▶ [Problem statement]
Copy out, word for word, the part of the lines below that opens with the line containing "Given: Click the Use terminal tag under PIN" and closes with the line containing "Action: 649,80", including both of those lines.

▶ [Stored data]

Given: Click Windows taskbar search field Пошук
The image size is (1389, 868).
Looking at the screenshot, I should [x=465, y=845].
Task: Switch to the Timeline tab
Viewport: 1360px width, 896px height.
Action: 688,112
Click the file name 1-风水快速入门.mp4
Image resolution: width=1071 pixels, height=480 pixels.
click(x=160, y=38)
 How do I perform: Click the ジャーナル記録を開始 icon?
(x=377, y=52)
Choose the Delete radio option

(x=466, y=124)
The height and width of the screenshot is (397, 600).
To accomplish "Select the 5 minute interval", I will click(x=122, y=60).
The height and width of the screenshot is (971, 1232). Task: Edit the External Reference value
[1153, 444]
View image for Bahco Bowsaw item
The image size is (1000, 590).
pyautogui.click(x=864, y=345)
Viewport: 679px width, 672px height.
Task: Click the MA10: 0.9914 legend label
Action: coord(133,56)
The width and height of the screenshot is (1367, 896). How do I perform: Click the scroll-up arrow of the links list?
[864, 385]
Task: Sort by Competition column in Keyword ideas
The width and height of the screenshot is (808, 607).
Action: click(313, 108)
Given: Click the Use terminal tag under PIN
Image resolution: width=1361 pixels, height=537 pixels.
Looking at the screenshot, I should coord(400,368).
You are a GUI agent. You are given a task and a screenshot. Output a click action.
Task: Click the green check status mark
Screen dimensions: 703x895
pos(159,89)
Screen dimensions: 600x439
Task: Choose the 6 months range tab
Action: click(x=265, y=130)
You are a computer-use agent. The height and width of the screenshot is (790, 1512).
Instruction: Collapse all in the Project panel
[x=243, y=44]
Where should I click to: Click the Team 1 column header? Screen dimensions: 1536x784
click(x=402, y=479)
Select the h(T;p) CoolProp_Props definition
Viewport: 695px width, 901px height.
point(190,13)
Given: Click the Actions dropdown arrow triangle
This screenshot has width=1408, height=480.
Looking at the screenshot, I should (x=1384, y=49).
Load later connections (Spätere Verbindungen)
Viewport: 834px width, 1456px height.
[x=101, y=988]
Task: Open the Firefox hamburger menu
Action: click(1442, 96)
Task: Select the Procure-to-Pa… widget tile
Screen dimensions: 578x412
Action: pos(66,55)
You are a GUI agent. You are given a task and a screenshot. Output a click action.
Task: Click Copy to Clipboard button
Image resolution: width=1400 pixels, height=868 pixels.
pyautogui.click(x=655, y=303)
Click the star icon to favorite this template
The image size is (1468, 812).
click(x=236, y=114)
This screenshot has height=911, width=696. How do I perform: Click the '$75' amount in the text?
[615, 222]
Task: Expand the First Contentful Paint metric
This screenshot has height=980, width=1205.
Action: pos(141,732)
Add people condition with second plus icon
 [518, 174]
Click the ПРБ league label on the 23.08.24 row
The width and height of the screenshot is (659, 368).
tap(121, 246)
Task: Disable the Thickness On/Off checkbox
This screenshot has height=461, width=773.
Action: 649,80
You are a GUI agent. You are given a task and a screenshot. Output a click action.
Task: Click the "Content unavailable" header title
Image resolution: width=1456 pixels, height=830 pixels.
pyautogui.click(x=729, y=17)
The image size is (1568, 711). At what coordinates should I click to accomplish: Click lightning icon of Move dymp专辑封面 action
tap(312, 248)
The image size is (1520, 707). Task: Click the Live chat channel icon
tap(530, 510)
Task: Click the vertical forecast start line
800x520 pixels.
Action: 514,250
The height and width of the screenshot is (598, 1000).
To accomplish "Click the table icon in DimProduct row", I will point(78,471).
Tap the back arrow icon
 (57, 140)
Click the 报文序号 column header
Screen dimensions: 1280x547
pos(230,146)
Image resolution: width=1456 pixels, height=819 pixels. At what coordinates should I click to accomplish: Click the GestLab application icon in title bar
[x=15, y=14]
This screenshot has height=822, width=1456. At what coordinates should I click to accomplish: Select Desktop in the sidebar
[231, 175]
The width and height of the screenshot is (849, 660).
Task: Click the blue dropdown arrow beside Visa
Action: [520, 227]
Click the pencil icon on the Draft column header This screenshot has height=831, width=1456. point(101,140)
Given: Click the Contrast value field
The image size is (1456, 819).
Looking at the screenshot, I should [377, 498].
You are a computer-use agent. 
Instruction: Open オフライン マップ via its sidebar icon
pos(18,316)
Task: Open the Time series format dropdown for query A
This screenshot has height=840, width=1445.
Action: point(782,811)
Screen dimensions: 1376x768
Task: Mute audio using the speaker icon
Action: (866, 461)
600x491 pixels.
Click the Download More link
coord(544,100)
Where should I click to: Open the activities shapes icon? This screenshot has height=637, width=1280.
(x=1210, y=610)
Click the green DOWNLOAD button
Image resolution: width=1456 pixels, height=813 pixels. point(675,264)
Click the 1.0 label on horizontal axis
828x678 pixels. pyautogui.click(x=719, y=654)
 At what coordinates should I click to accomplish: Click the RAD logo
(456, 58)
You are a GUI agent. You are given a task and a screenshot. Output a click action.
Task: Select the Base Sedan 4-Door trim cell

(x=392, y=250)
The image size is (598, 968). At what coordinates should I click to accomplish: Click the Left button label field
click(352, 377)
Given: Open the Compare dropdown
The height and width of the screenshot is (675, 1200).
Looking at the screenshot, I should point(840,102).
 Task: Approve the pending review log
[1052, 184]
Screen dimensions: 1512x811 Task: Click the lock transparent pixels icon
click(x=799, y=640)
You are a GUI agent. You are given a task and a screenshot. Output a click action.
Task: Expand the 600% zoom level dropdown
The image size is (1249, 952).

▶ [Full response]
Given: Click the Use terminal tag under PIN
Image resolution: width=1361 pixels, height=537 pixels.
Looking at the screenshot, I should coord(400,368).
You are a GUI agent. You are given a task and a screenshot. Output a click action.
Task: Click the green check status mark
Screen dimensions: 703x895
pos(159,89)
Screen dimensions: 600x439
Task: Choose the 6 months range tab
Action: click(x=265, y=130)
You are a computer-use agent. The height and width of the screenshot is (790, 1512).
Instruction: Collapse all in the Project panel
[x=243, y=44]
Where should I click to: Click the Team 1 column header? Screen dimensions: 1536x784
click(x=402, y=479)
Select the h(T;p) CoolProp_Props definition
Viewport: 695px width, 901px height.
point(190,13)
Given: Click the Actions dropdown arrow triangle
This screenshot has width=1408, height=480.
Looking at the screenshot, I should (x=1384, y=49).
Load later connections (Spätere Verbindungen)
Viewport: 834px width, 1456px height.
[x=101, y=988]
Task: Open the Firefox hamburger menu
Action: click(1442, 96)
Task: Select the Procure-to-Pa… widget tile
Screen dimensions: 578x412
Action: pos(66,55)
You are a GUI agent. You are given a task and a screenshot. Output a click action.
Task: Click Copy to Clipboard button
Image resolution: width=1400 pixels, height=868 pixels.
pyautogui.click(x=655, y=303)
Click the star icon to favorite this template
The image size is (1468, 812).
click(x=236, y=114)
This screenshot has height=911, width=696. How do I perform: Click the '$75' amount in the text?
[615, 222]
Task: Expand the First Contentful Paint metric
This screenshot has height=980, width=1205.
Action: pos(141,732)
Add people condition with second plus icon
 [518, 174]
Click the ПРБ league label on the 23.08.24 row
The width and height of the screenshot is (659, 368).
tap(121, 246)
Task: Disable the Thickness On/Off checkbox
This screenshot has height=461, width=773.
Action: 649,80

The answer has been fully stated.